- Flag of India
- Type: Administrator of a division of a state in India
- Abbreviation: D.C. or C.D.
- Member of: Indian Administrative Service; State Civil Services;
- Seat: Commissioner office
- Appointer: Respective Government of Indian State and Union Territories
- Formation: 1829 (197 years ago)^{[AI-retrieved source]}
- Salary: ₹1,44,200-1,82,200 and various other allowances and facilities

= Divisional commissioner (India) =

Administrator of a division of a state in India

A Divisional Commissioner, also known as Commissioner of division, is a career civil servant and a member of Indian Administrative Service who serves as the administrator of a division of a state in India. The post is referred to as regional commissioner in Karnataka and as revenue divisional commissioner in Odisha.

The division is constituted to oversee land revenue administration in the districts under its jurisdiction, along with other administrative functions. The Divisional Commissioner supervises land revenue administration and also oversees functions such as elections, disaster management, and inter-departmental coordination.

Office-bearers are generally either of the ranks of secretary to the state government, or principal secretary to state government.

The role of a divisional commissioner's office is to act as the administrative head of all the state government offices situated in the division.
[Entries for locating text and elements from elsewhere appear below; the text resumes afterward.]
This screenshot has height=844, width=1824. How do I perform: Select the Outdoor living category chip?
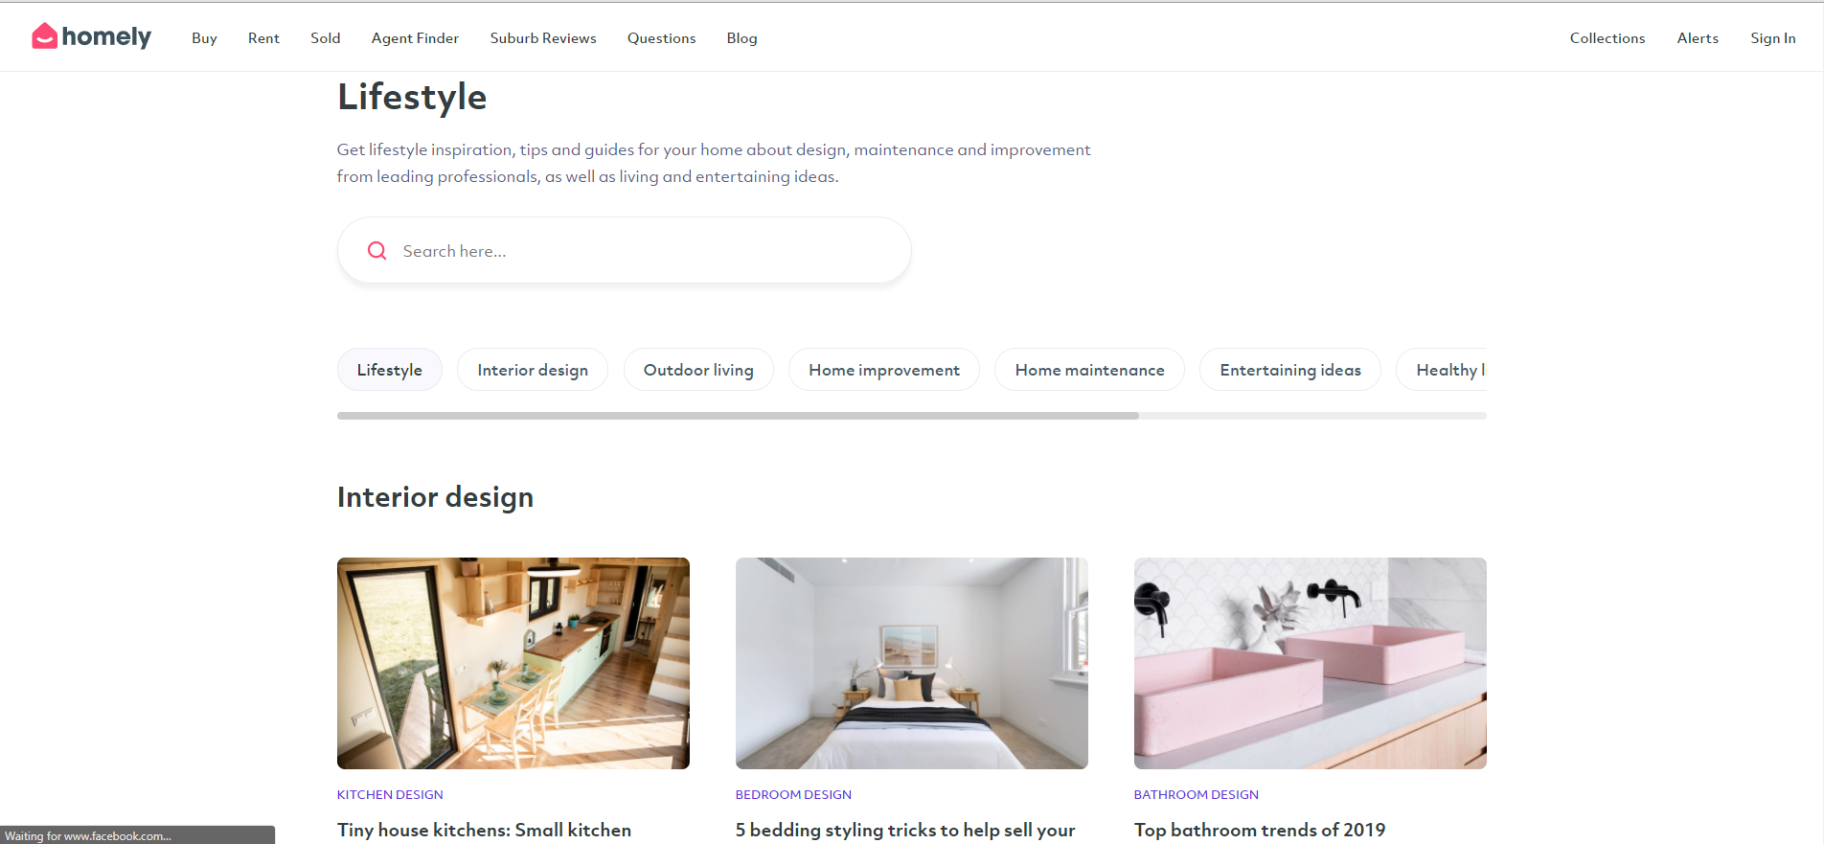pyautogui.click(x=698, y=370)
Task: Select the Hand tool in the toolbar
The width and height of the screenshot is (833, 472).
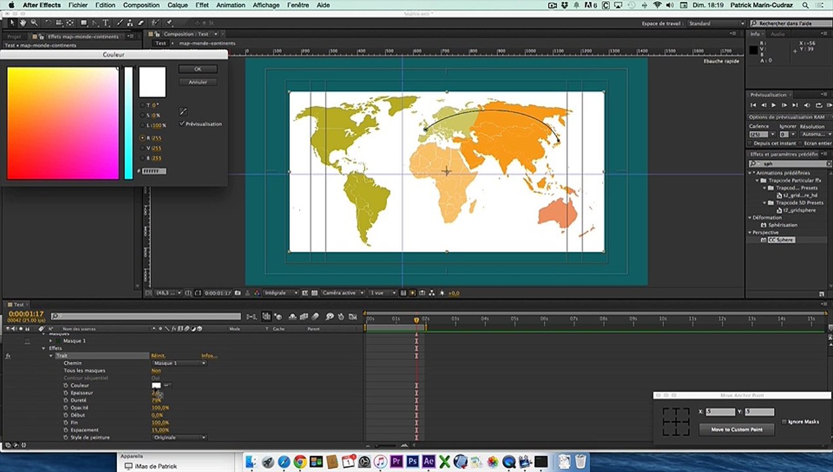Action: 23,23
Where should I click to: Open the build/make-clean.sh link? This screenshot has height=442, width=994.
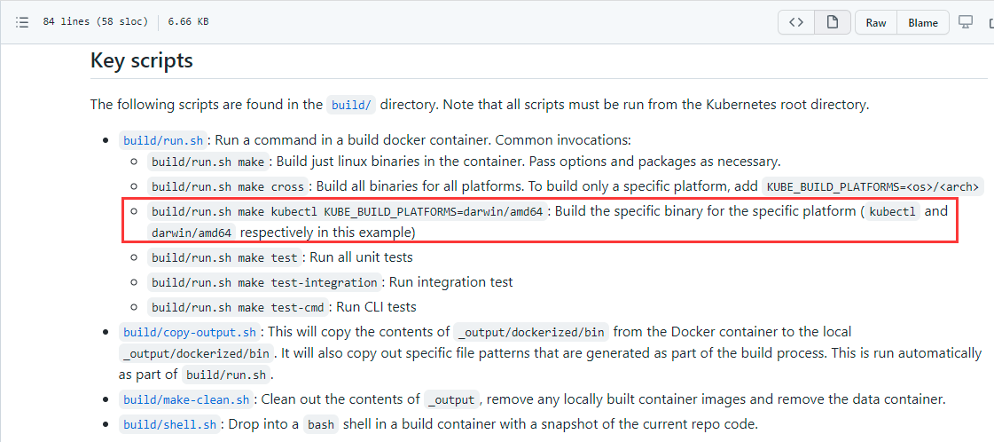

A divisional commissioner is given the direct responsibility of administering the land revenue collection, canal revenue collection and law & order maintenance of a division. The divisional commissioner also presides over Local government institutions in the division. Officers are transferred to and from the post by the state government. This post exists in many states of India. Divisional commissioners are responsible for general administration of the division and planned development of the districts under his control and also act as appeal adalat for revenue cases.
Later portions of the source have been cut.